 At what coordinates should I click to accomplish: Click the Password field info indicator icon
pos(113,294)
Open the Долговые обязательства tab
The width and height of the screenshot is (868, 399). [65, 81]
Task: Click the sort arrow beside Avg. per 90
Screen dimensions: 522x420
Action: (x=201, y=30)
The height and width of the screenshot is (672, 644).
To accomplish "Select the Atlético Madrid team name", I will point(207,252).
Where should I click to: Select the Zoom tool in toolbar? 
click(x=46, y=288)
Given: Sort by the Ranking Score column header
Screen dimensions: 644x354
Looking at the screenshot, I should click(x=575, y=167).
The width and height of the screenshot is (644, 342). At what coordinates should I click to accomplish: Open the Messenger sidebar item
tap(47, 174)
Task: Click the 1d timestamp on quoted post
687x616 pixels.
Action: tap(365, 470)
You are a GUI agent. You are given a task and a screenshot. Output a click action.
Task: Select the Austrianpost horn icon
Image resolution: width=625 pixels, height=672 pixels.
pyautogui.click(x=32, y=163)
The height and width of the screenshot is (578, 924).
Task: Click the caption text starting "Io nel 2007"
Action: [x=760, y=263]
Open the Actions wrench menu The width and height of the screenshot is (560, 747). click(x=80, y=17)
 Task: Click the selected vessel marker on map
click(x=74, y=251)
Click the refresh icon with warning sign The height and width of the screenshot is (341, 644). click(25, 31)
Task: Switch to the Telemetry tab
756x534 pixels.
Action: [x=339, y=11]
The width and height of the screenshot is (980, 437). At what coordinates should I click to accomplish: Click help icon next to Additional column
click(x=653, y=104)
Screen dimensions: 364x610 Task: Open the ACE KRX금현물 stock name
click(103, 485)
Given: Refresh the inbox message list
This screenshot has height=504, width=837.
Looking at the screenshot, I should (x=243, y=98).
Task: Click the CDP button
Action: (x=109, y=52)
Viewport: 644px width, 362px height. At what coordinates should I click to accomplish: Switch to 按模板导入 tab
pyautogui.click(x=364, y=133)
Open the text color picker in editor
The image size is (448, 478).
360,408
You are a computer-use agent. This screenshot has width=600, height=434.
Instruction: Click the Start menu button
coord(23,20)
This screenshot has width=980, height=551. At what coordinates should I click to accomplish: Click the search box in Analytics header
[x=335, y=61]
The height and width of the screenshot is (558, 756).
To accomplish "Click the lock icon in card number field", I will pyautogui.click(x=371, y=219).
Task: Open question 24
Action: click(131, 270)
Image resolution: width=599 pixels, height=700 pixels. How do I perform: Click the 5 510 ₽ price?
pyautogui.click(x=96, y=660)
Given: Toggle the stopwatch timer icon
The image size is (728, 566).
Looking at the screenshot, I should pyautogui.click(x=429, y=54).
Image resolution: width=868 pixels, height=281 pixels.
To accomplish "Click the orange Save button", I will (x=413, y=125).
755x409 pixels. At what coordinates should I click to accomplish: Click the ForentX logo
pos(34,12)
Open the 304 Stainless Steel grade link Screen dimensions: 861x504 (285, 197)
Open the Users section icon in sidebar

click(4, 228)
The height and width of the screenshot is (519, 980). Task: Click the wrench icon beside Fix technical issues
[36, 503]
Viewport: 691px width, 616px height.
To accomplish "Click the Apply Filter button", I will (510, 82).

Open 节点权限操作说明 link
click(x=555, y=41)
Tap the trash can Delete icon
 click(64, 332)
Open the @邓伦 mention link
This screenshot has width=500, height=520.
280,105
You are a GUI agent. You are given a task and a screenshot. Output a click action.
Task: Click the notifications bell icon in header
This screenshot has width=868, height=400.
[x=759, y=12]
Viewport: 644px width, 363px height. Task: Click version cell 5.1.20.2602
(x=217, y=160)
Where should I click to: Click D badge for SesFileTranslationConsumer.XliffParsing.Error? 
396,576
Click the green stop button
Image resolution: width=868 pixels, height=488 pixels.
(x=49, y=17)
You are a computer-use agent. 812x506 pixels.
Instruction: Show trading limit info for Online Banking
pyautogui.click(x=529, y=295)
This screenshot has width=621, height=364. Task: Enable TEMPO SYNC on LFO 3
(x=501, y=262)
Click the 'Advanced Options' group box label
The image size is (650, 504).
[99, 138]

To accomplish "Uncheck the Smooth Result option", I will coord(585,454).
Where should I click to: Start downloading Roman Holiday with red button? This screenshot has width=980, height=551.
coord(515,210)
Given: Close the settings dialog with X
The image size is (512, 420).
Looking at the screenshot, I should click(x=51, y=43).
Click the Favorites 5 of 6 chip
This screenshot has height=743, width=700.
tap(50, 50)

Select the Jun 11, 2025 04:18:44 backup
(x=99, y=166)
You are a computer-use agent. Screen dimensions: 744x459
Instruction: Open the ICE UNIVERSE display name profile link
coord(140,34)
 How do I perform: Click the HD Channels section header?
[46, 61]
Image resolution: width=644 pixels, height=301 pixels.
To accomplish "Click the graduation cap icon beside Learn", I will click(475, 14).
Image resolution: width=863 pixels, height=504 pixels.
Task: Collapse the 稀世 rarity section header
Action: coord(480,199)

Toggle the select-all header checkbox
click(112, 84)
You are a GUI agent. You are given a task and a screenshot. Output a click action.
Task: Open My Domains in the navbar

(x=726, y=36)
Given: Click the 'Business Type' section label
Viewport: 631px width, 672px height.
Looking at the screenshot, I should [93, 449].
-- -- --
YOUR OBJECTIVE — Give back the opening line of the records above and every line after it, up to and including the one with "Given: Sort by", unchanged.

RESULT —
 At what coordinates should I click to accomplish: Click the Password field info indicator icon
pos(113,294)
Open the Долговые обязательства tab
The width and height of the screenshot is (868, 399). [65, 81]
Task: Click the sort arrow beside Avg. per 90
Screen dimensions: 522x420
Action: (x=201, y=30)
The height and width of the screenshot is (672, 644).
To accomplish "Select the Atlético Madrid team name", I will point(207,252).
Where should I click to: Select the Zoom tool in toolbar? 
click(x=46, y=288)
Given: Sort by the Ranking Score column header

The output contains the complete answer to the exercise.